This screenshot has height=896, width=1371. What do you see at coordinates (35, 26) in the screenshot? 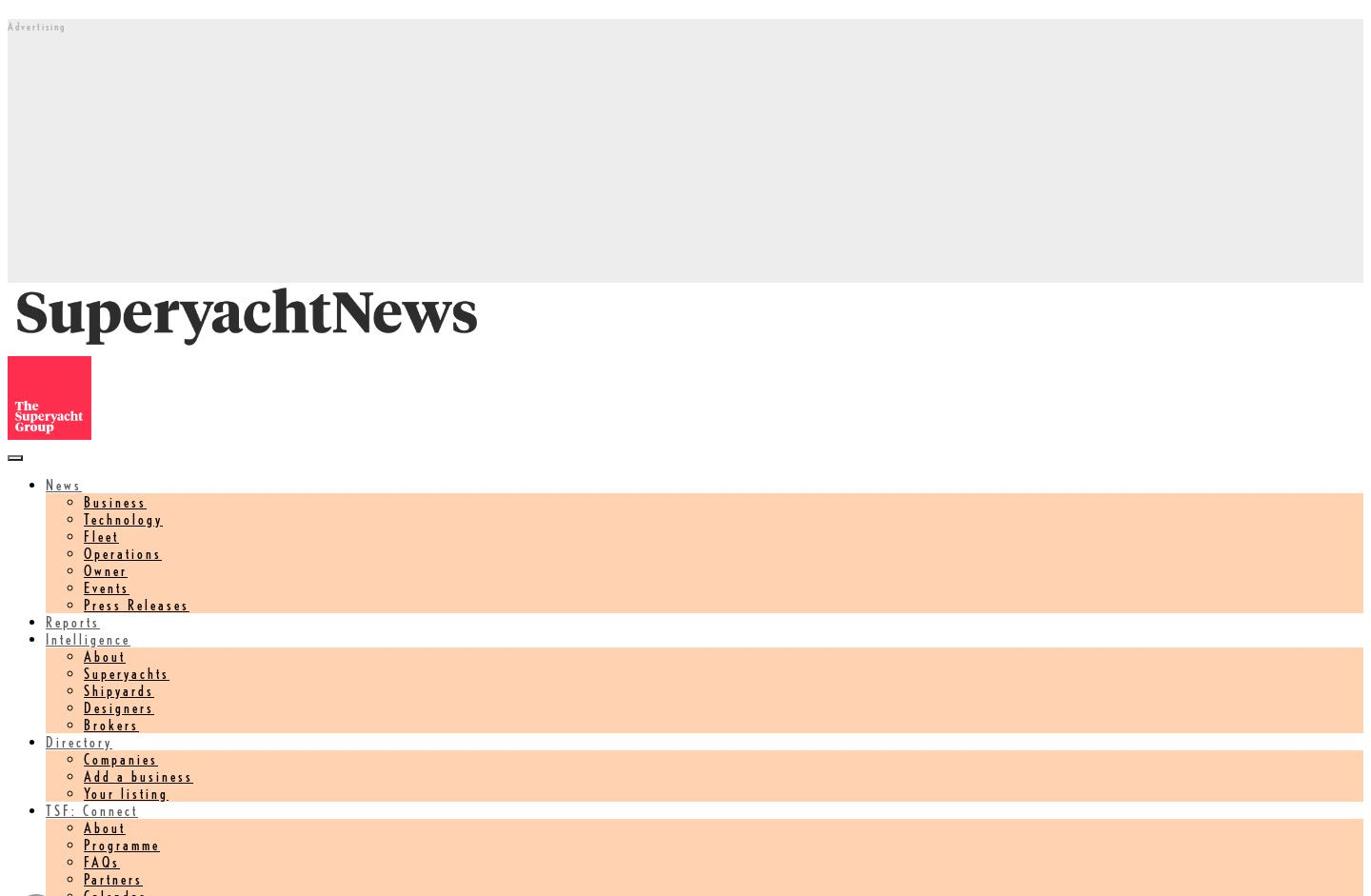
I see `'Advertising'` at bounding box center [35, 26].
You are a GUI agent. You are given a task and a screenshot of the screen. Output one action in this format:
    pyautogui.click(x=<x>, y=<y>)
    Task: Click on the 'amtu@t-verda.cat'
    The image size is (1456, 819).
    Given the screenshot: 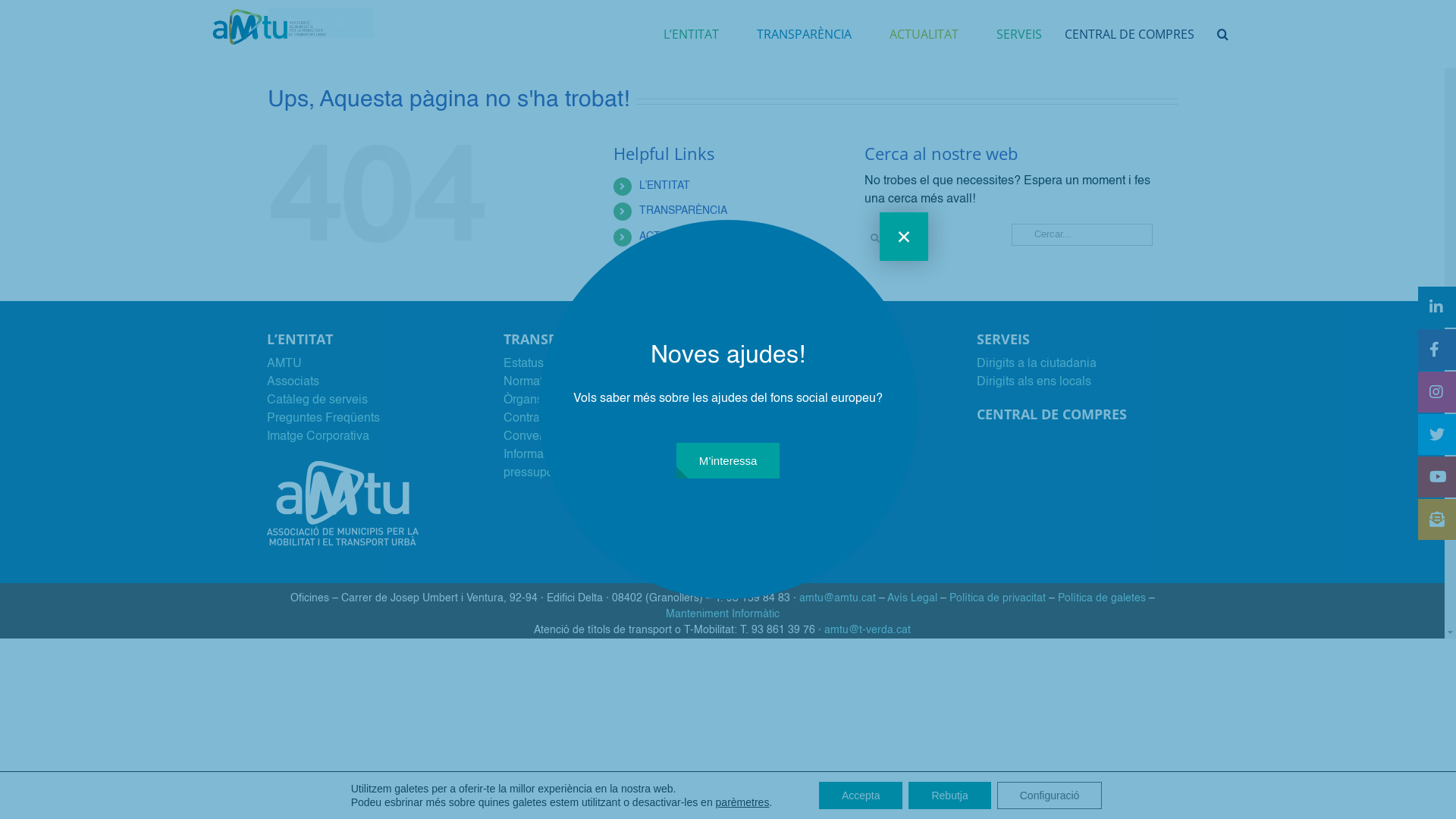 What is the action you would take?
    pyautogui.click(x=867, y=629)
    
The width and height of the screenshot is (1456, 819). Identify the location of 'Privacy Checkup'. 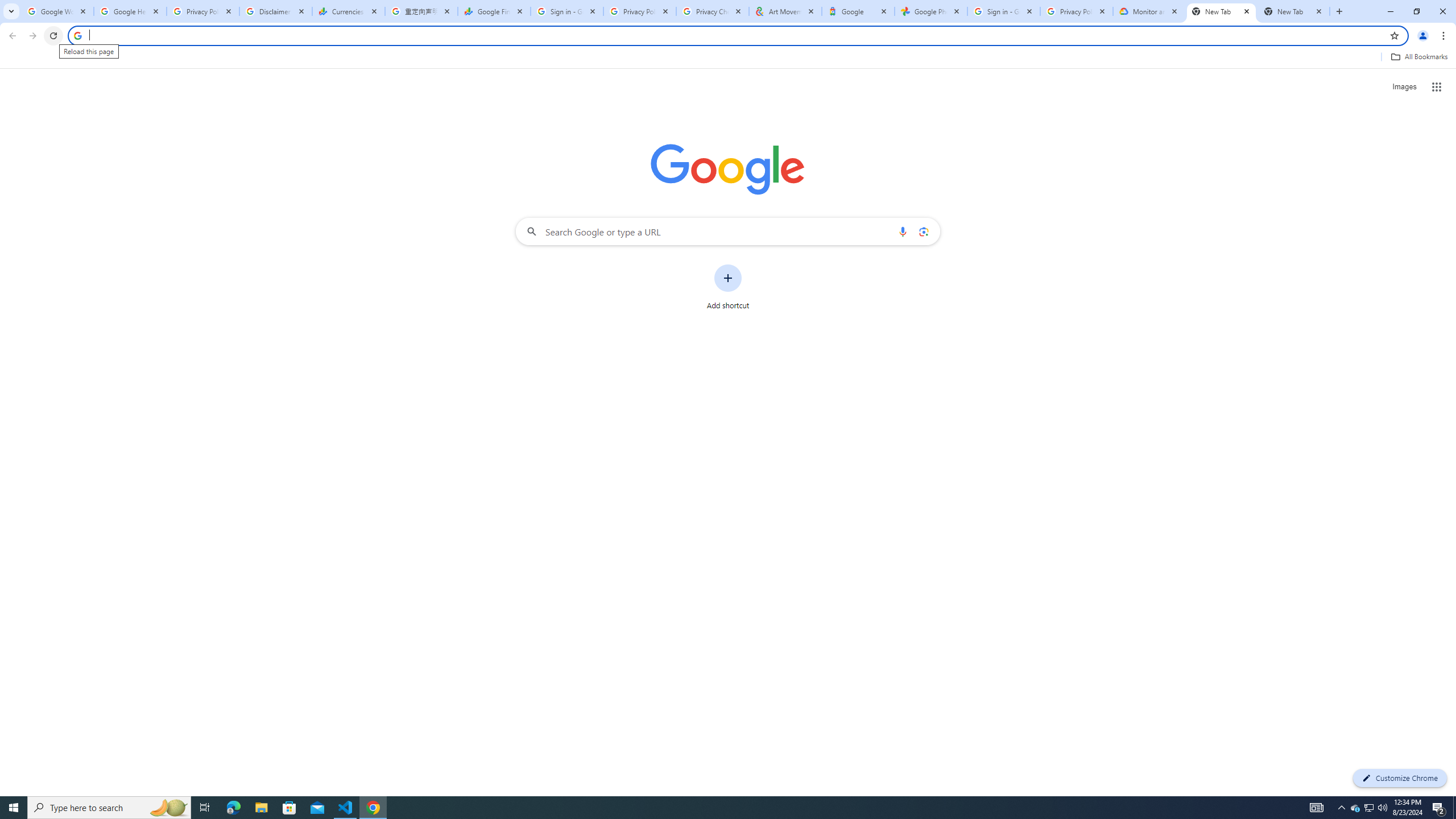
(712, 11).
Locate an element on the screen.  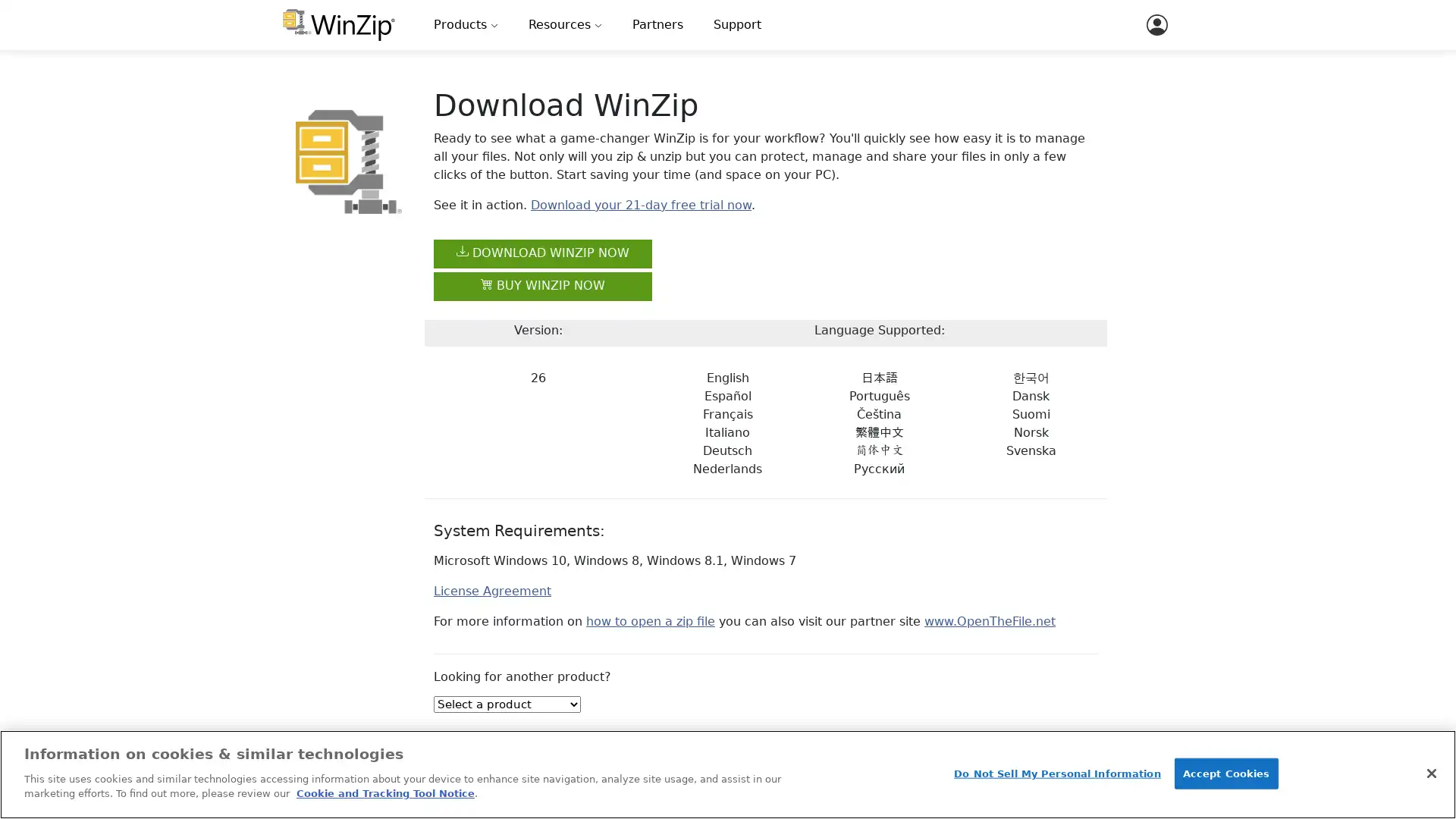
Accept Cookies is located at coordinates (1225, 773).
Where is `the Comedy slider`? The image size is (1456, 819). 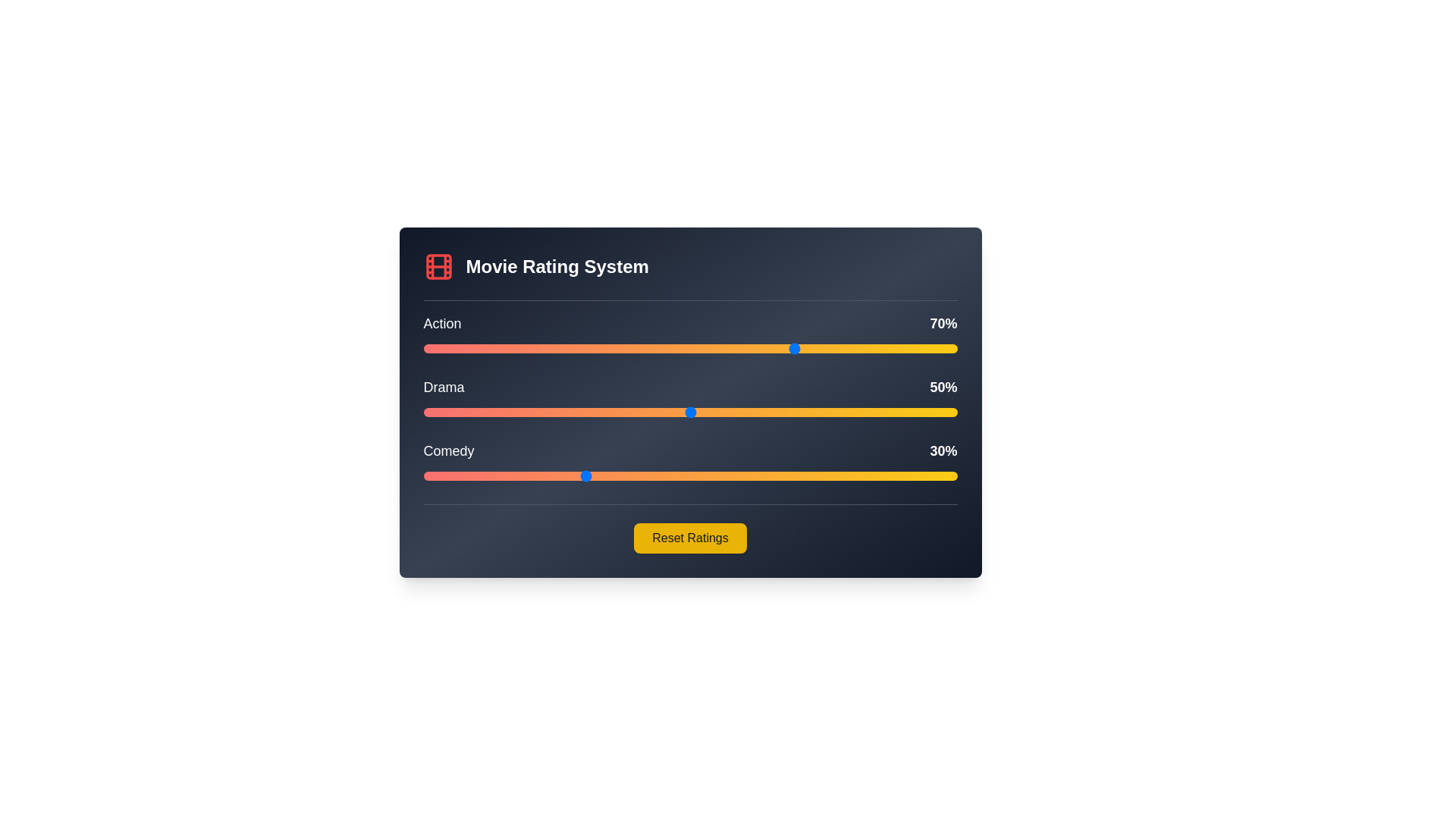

-.-.-

**Problem to solve:**
Can you copy the entries word for word, beginning at the line that contains "Locate an element on the screen." and continuing through the end of the entries, leaving the pictures out?

**Output of the exercise:**
Locate an element on the screen.  
Accept Cookies is located at coordinates (1225, 773).
Where is `the Comedy slider`? The image size is (1456, 819). 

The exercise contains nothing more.